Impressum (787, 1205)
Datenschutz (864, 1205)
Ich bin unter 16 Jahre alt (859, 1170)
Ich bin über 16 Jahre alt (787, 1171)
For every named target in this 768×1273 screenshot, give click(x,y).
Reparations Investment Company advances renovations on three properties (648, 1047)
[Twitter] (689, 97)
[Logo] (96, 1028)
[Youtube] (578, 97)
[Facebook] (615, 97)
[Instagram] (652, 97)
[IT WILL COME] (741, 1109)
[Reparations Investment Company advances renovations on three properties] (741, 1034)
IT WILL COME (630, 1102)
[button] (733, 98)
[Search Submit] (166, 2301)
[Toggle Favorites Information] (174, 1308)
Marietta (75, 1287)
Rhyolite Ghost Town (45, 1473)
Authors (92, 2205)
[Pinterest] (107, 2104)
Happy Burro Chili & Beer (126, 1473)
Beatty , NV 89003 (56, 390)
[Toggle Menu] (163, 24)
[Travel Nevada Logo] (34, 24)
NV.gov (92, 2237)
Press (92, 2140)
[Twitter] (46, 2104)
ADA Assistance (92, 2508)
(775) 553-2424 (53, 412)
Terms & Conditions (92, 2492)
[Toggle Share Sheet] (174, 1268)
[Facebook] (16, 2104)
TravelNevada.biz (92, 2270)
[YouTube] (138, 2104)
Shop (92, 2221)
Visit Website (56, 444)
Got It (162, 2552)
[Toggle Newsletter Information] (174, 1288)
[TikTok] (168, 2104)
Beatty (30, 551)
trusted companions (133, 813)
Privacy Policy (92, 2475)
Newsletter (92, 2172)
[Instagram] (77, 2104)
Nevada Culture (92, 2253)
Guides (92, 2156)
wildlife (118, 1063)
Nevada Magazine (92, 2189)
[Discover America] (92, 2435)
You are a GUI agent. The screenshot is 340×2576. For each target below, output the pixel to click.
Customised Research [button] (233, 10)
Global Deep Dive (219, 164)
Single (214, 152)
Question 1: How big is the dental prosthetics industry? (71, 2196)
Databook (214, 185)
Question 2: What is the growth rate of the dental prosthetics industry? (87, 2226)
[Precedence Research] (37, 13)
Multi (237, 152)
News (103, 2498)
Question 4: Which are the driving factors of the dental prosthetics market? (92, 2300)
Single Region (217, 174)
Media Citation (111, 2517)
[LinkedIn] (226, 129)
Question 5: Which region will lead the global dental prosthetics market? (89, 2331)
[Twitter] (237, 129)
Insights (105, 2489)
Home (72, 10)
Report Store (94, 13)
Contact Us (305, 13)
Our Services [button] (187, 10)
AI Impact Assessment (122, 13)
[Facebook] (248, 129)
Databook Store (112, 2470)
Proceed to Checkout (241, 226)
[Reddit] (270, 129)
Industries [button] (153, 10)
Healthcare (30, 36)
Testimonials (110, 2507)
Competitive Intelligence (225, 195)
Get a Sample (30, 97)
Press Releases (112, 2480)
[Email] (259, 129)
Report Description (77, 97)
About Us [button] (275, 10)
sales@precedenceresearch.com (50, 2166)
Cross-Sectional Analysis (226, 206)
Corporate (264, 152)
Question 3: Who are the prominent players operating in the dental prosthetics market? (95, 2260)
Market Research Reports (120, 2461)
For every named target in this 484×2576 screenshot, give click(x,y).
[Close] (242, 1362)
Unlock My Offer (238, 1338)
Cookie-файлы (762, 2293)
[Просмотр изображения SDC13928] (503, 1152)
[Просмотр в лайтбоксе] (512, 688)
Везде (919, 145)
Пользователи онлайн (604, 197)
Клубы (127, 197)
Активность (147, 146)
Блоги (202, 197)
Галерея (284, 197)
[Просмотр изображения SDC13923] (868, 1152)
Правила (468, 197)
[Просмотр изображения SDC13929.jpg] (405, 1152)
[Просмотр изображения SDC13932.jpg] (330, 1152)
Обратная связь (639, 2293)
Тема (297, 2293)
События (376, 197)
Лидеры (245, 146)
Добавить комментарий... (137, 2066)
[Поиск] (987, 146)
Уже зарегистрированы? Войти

What you should do
Give back exactly the lines of the listing above that run from the line with "Shop (92, 2221)" to the line with "Nevada Magazine (92, 2189)", inclusive.

Response area
Shop (92, 2221)
Visit Website (56, 444)
Got It (162, 2552)
[Toggle Newsletter Information] (174, 1288)
[TikTok] (168, 2104)
Beatty (30, 551)
trusted companions (133, 813)
Privacy Policy (92, 2475)
Newsletter (92, 2172)
[Instagram] (77, 2104)
Nevada Culture (92, 2253)
Guides (92, 2156)
wildlife (118, 1063)
Nevada Magazine (92, 2189)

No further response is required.